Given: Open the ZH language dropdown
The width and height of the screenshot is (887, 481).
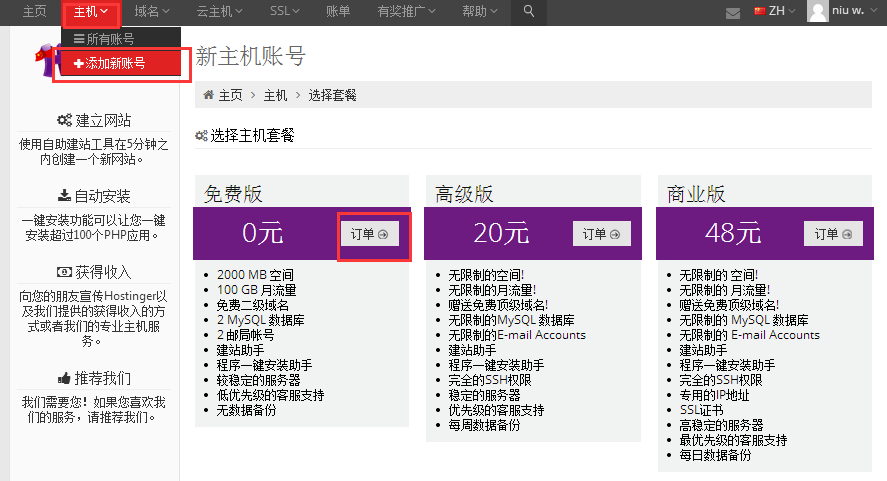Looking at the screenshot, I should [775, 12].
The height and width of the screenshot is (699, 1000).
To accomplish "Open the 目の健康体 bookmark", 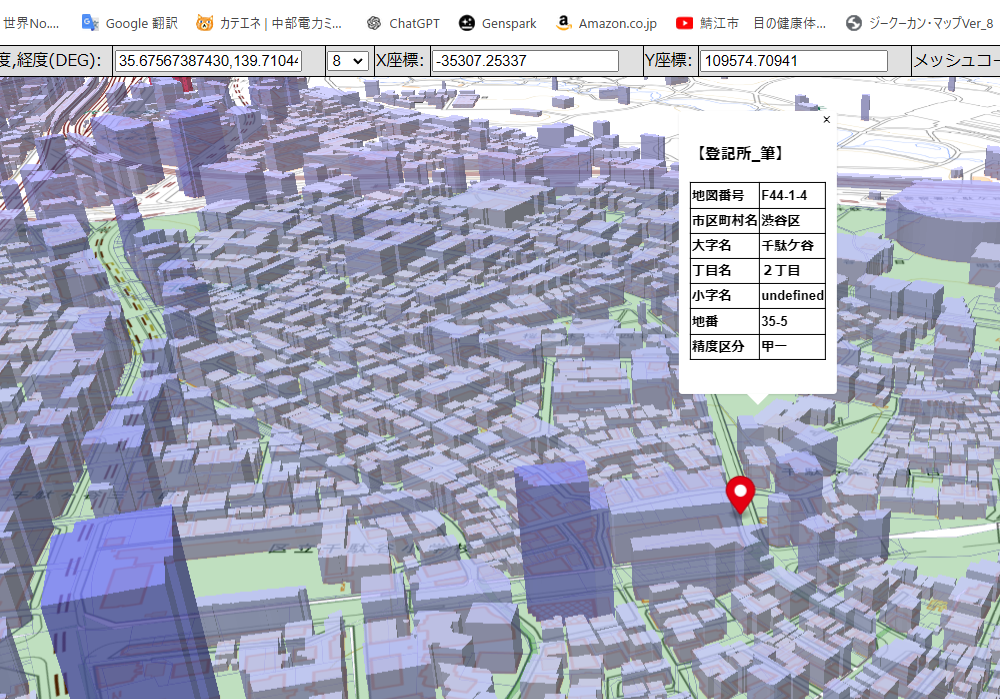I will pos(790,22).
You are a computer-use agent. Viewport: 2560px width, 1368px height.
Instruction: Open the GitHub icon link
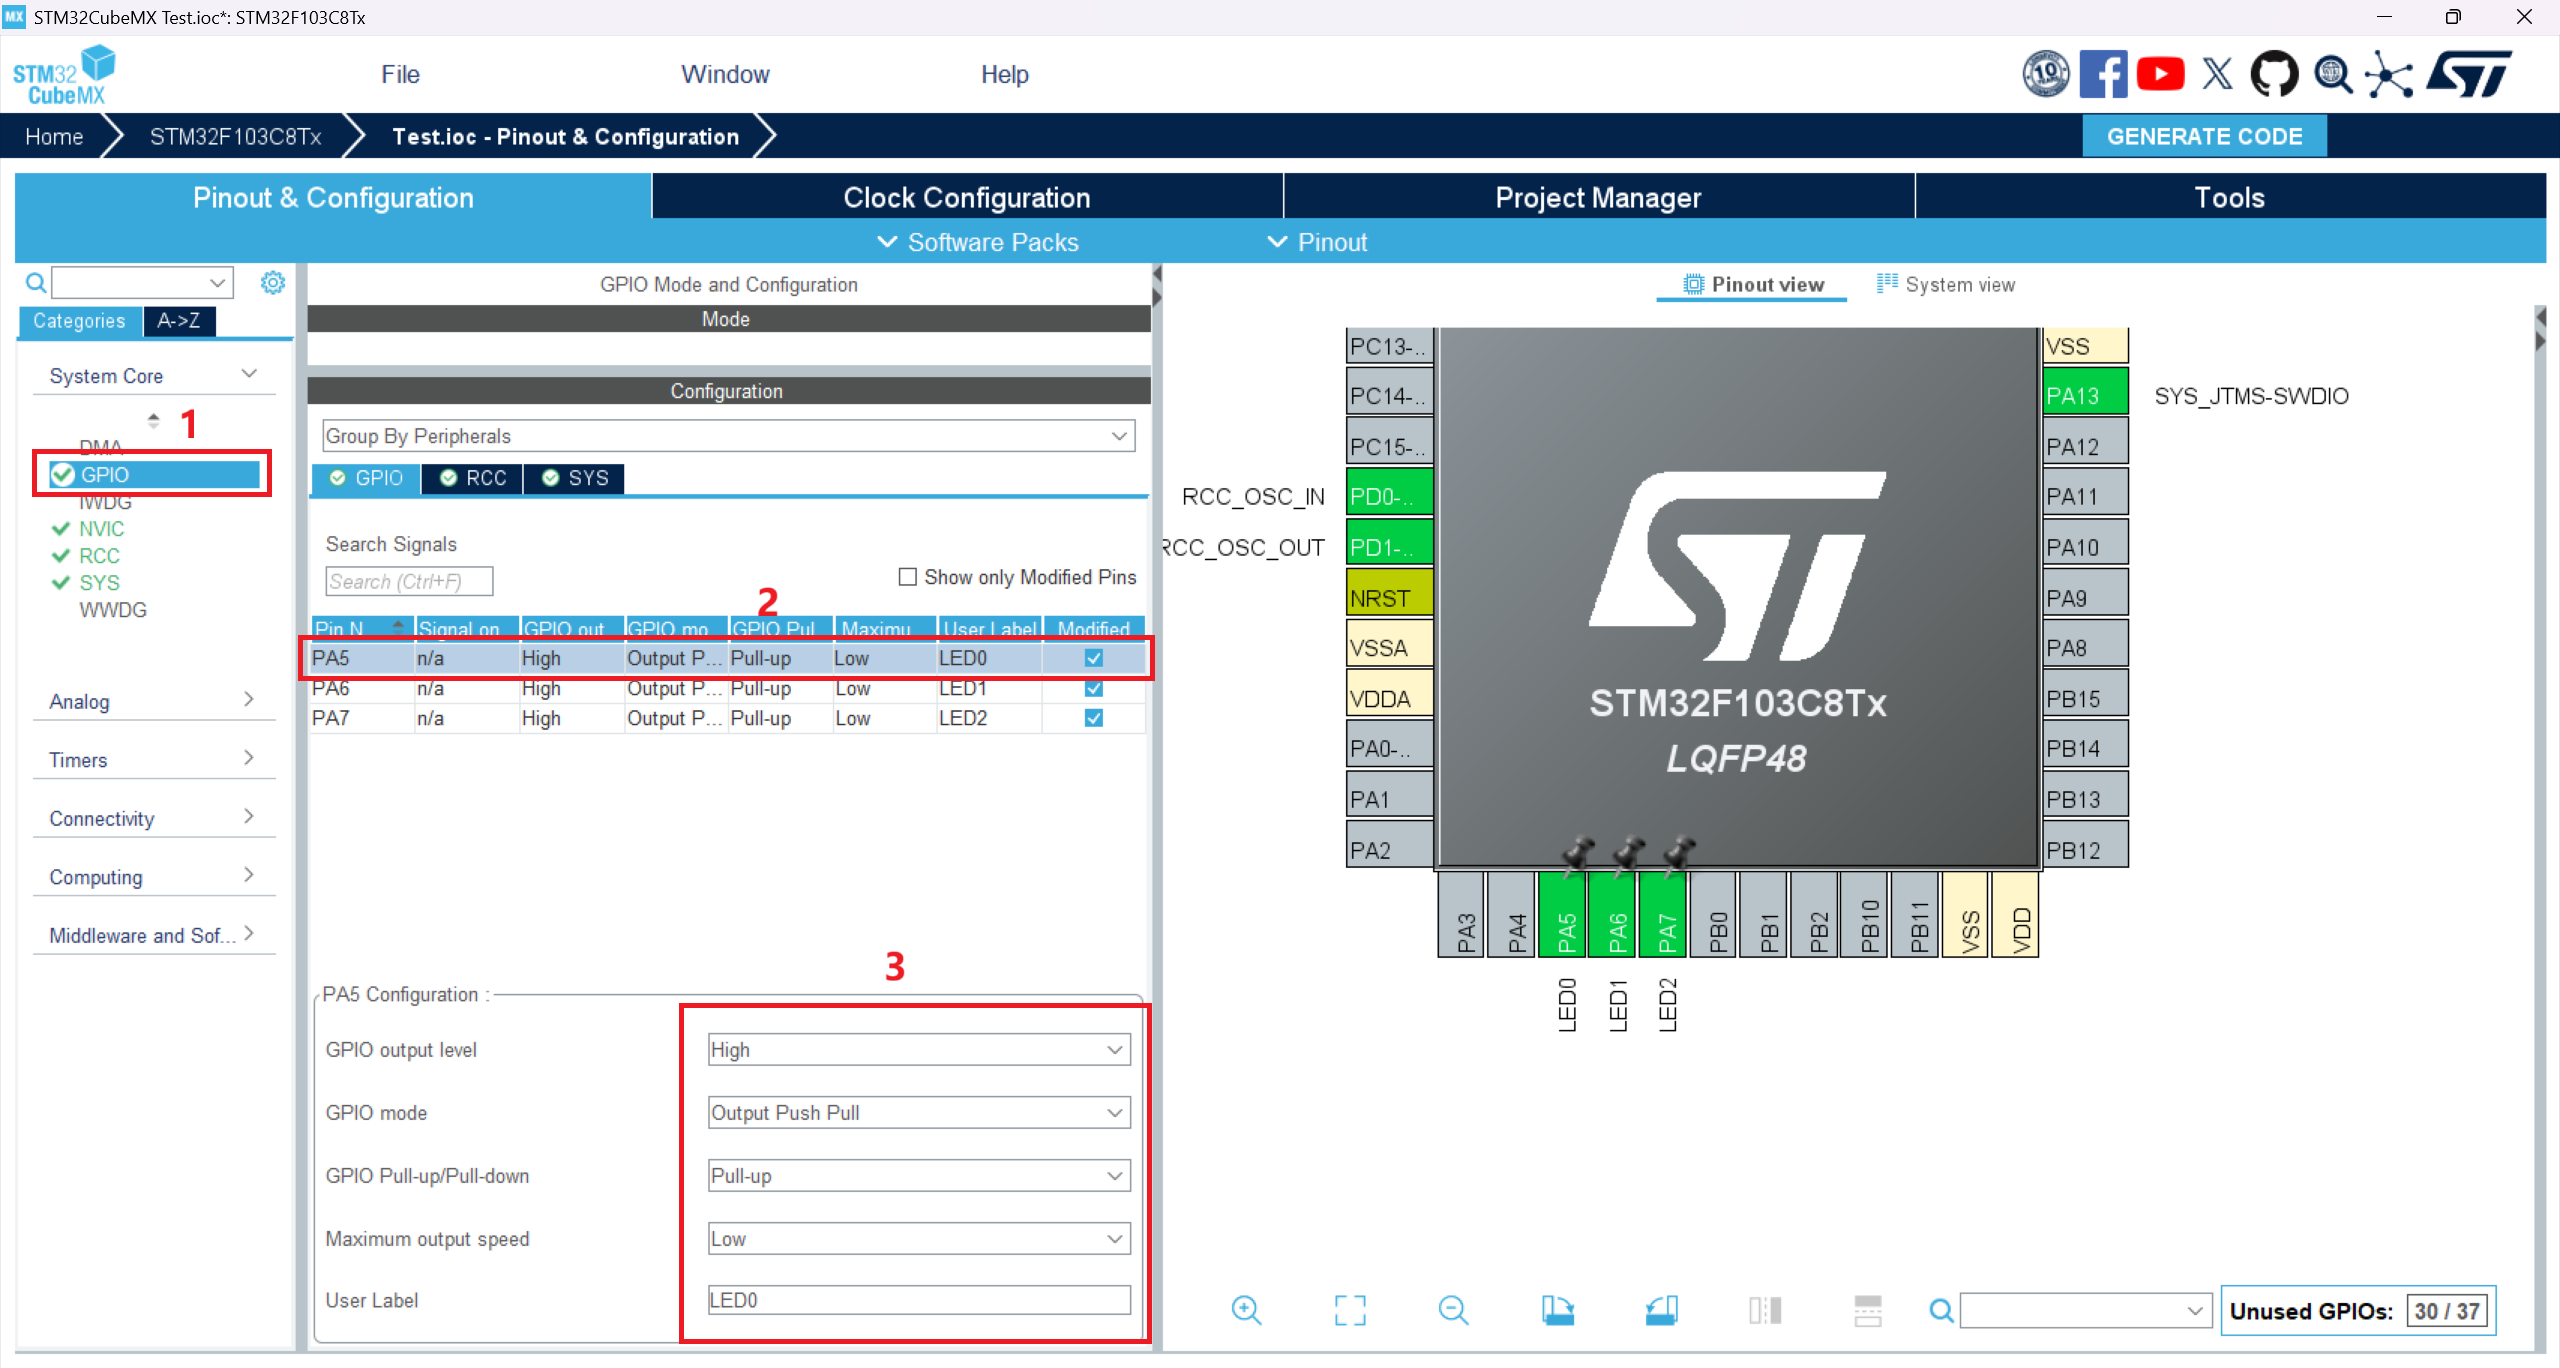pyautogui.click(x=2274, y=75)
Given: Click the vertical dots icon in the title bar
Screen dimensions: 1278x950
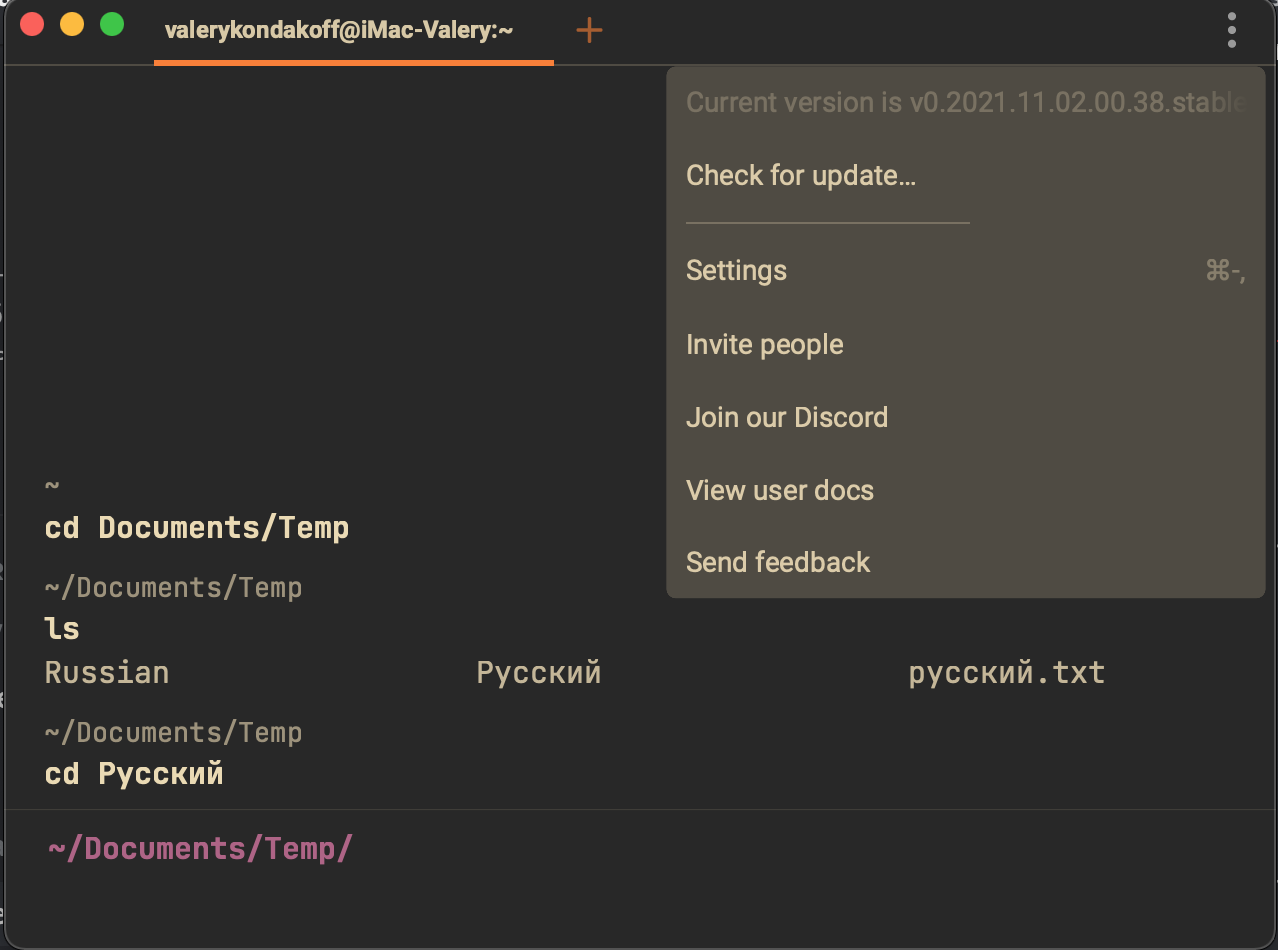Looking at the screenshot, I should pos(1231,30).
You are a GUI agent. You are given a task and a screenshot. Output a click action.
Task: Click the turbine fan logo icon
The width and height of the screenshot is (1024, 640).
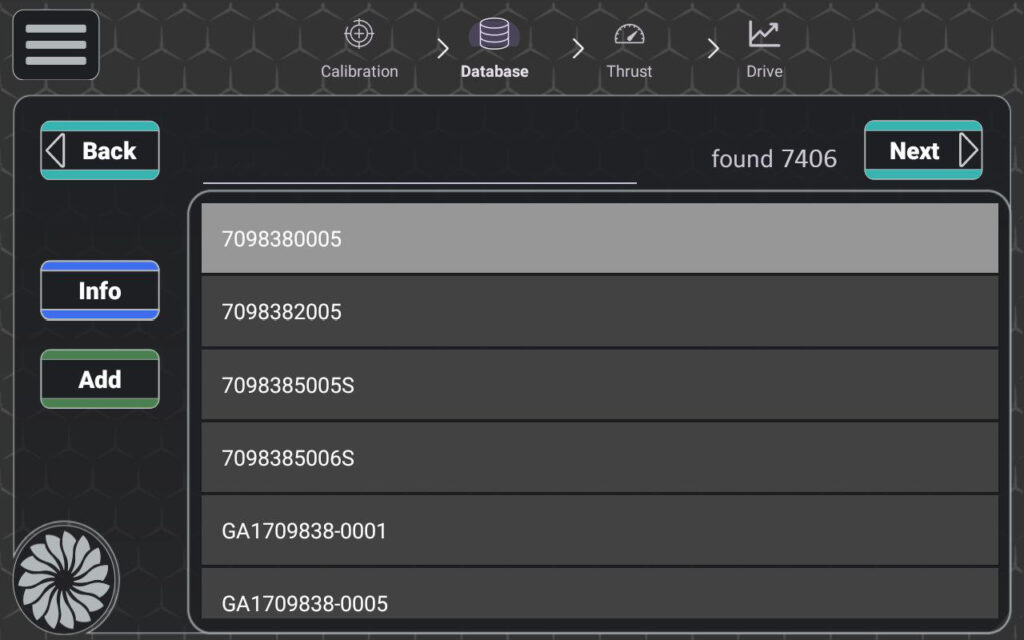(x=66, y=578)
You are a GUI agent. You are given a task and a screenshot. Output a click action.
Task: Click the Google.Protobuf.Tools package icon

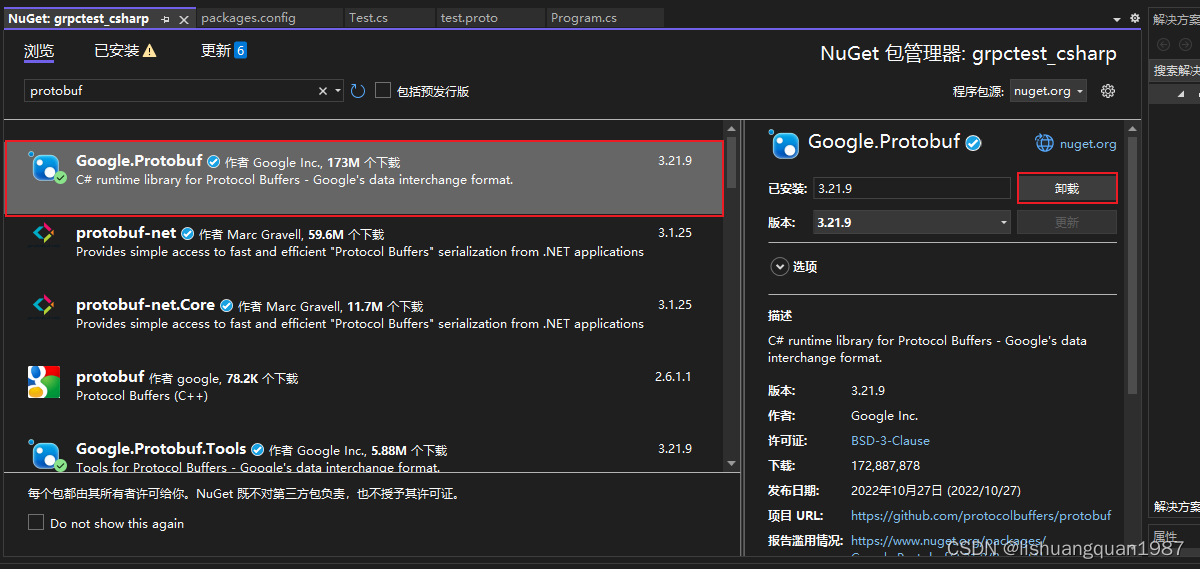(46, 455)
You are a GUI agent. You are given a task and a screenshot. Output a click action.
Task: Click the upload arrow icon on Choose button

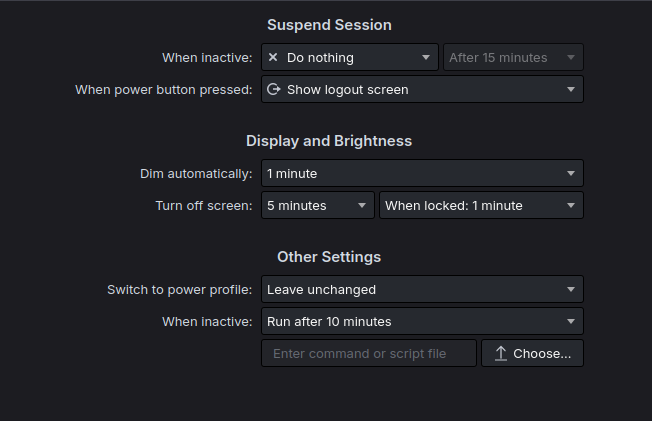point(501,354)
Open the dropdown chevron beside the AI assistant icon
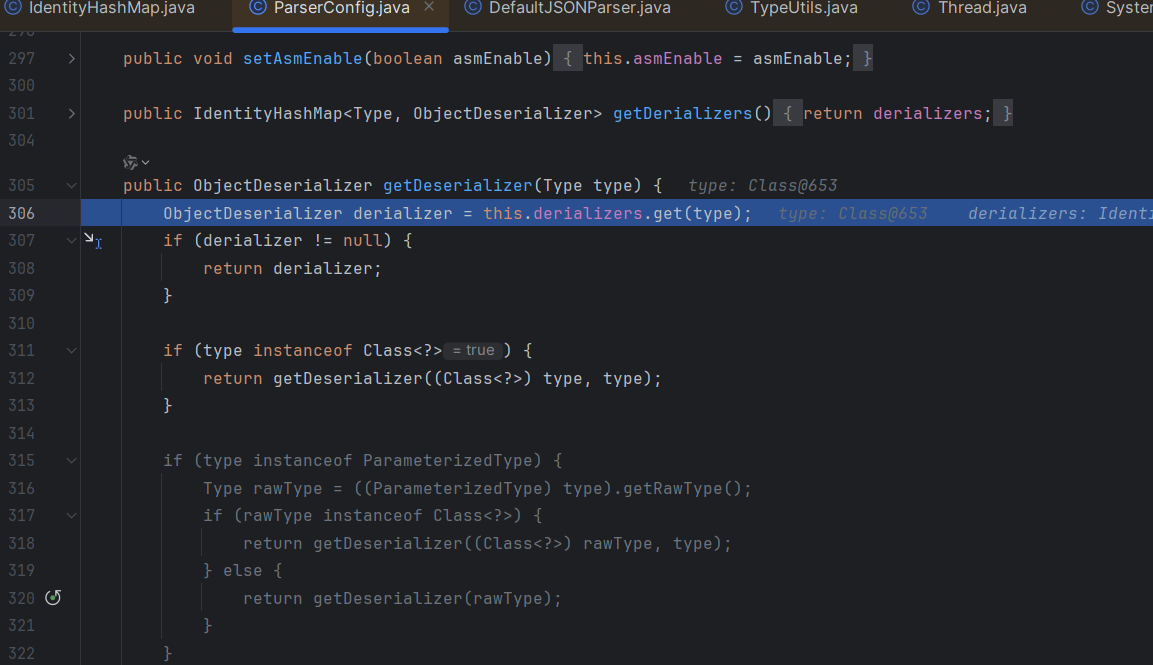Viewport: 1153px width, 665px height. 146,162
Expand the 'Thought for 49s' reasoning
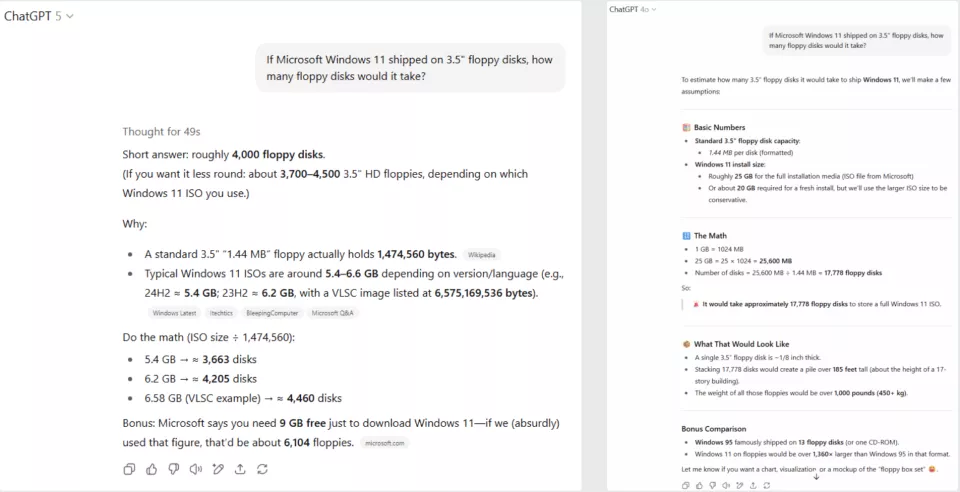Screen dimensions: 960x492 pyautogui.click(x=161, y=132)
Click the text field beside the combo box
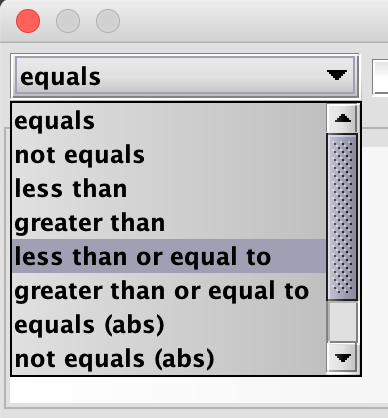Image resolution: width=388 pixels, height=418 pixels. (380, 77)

What is asked: Reproduce the entries above verbatim, from the line that contains "Expand the 'Thought for 49s' reasoning" through the end of the entries, including both ends. Leave the pictures out of your copy.

Answer to this problem:
Expand the 'Thought for 49s' reasoning
Screen dimensions: 960x492 pyautogui.click(x=161, y=132)
Click the text field beside the combo box
Image resolution: width=388 pixels, height=418 pixels. (380, 77)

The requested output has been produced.